In re Nexium

968 F. Supp. 2d 367, 2013 WL 4832176, 2013 U.S. Dist. LEXIS 129696
CourtDistrict Court, D. Massachusetts
DecidedSeptember 11, 2013
DocketCivil Action No. 12-md-02409-WGY
StatusPublished
Cited by42 cases

This text of 968 F. Supp. 2d 367 (In re Nexium) is published on Counsel Stack Legal Research, covering District Court, D. Massachusetts primary law. Counsel Stack provides free access to over 12 million legal documents including statutes, case law, regulations, and constitutions.

Bluebook
In re Nexium, 968 F. Supp. 2d 367, 2013 WL 4832176, 2013 U.S. Dist. LEXIS 129696 (D. Mass. 2013).

Opinion

MEMORANDUM AND ORDER

YOUNG, District Judge.

I. INTRODUCTION

A group of wholesale drug distributors (the “Direct Purchasers”) and health and welfare benefit funds (the “End-Payors” 1) (collectively, the “Plaintiffs”), on behalf of themselves and all others similarly situated, brings this multidistrict, putative class action against AstraZeneca AB, Aktiebolaget Hassle, and AstraZeneca LP (collectively, “AstraZeneca”), Ranbaxy Pharmaceuticals, Inc., Ranbaxy Inc., and Ranbaxy Laboratories Ltd. (collectively, “Ranbaxy”); Teva Pharmaceutical Industries, Ltd. and Teva Pharmaceuticals USA, Inc. (collectively, “Teva”); and Dr.

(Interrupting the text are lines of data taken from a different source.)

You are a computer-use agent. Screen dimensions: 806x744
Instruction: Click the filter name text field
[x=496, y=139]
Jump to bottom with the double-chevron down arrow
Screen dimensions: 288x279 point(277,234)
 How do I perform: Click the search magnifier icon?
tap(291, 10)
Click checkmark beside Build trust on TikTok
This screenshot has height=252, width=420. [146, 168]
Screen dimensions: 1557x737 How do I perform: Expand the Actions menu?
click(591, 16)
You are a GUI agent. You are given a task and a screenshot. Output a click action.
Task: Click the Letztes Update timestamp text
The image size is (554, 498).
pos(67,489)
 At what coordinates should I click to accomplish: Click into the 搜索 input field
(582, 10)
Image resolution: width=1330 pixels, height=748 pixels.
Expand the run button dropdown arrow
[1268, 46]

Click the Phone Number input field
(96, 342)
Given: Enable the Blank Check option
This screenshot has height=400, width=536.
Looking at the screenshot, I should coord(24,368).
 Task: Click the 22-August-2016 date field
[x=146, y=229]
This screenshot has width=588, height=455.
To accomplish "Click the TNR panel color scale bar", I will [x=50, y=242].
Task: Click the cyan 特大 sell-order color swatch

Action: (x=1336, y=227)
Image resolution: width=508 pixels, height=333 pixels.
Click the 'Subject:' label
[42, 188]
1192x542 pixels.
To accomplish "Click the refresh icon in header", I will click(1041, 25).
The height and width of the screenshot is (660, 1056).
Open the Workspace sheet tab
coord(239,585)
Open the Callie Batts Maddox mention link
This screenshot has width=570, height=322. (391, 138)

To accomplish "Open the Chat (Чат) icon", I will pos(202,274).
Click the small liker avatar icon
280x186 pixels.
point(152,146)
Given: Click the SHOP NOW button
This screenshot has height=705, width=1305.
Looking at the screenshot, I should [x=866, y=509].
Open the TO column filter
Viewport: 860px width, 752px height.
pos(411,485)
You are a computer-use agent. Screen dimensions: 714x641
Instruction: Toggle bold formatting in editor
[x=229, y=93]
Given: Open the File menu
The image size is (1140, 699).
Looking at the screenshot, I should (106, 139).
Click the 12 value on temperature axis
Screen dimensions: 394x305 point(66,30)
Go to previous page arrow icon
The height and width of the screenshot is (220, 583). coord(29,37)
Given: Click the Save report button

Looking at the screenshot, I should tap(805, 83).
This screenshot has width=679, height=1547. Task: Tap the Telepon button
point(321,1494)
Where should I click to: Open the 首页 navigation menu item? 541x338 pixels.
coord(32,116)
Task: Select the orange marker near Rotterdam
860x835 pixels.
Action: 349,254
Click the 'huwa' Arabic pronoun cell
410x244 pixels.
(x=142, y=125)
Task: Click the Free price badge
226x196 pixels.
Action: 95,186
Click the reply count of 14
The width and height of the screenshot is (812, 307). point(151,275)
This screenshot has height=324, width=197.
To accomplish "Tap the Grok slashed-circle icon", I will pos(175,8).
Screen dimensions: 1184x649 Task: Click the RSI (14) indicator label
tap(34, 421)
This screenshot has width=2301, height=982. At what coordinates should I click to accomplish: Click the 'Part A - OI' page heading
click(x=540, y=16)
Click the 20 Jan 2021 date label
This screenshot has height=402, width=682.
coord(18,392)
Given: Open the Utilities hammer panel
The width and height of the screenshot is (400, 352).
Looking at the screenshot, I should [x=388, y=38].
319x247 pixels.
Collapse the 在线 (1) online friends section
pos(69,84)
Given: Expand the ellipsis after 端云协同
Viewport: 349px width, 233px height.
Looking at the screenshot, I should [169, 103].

Reddy’s Laboratories Ltd. and Dr. Reddy’s Laboratories, Inc. (collectively, “Dr. Reddy’s”) (collectively, with Ranbaxy and Teva, the “Generic Defendants”) (collectively, with AstraZeneca, the “Defendants”) for alleged violations of state and federal antitrust laws.2 Specifically, the Plaintiffs contend that AstraZeneca and each of the three Generic Defendants entered into reverse payment agreements to keep generic versions of AstraZeneca’s heartburn medication — sold under the brand name Nexium — out of the market, thereby facilitating the extraction of supracompetitive rents by [376]*376virtue of AstraZeneca’s artificially secured monopoly market position.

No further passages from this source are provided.